Exercise brief
Present everything from the line containing "You are a GUI" down to the line containing "point(771,193)" as a JSON list of strings, with one string per line and blank lines omitted. Leave the pictures out of the answer.

Given records

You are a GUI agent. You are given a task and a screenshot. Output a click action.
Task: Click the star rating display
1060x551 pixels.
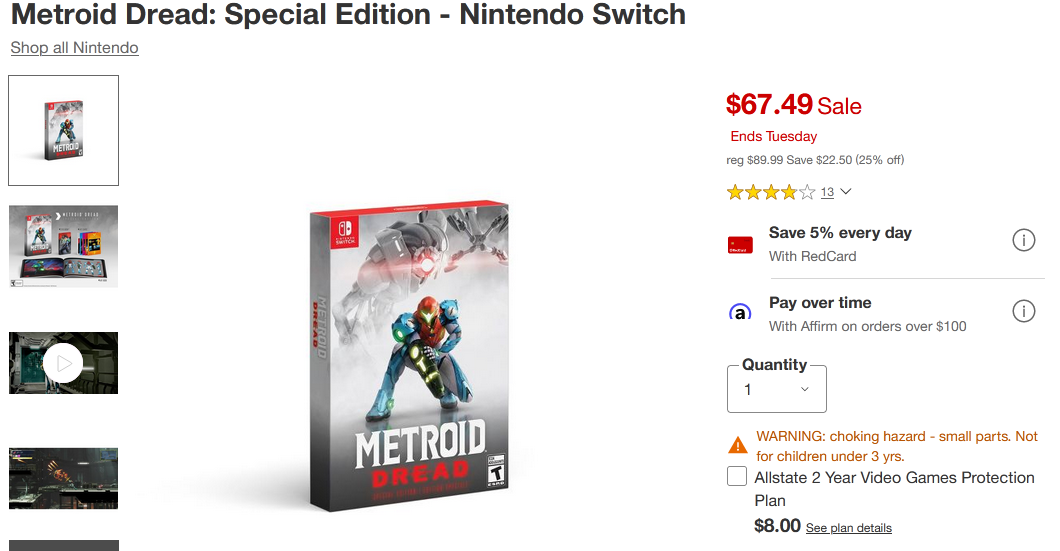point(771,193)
--
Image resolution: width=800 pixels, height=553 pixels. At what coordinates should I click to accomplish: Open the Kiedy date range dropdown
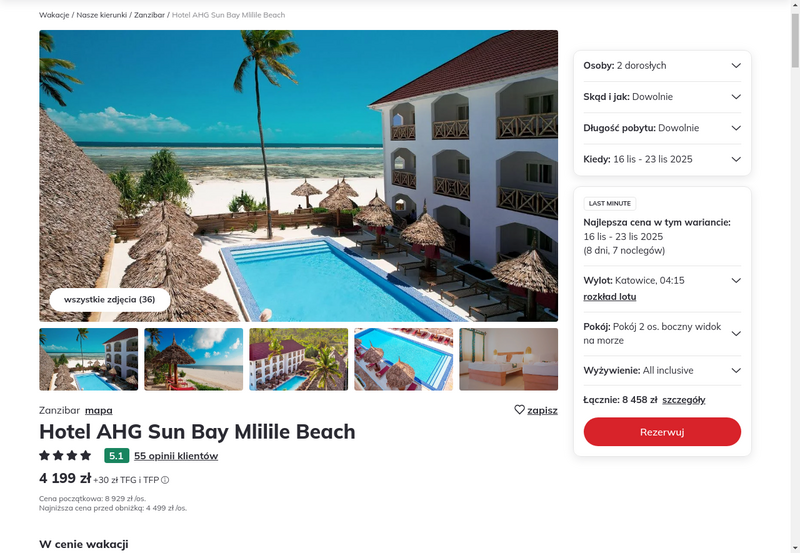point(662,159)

Written response
[
  "You are a GUI agent. You are given a task and a screenshot. Output a click action.",
  "Task: Click the star rating display",
  "1060x551 pixels.",
  "point(771,193)"
]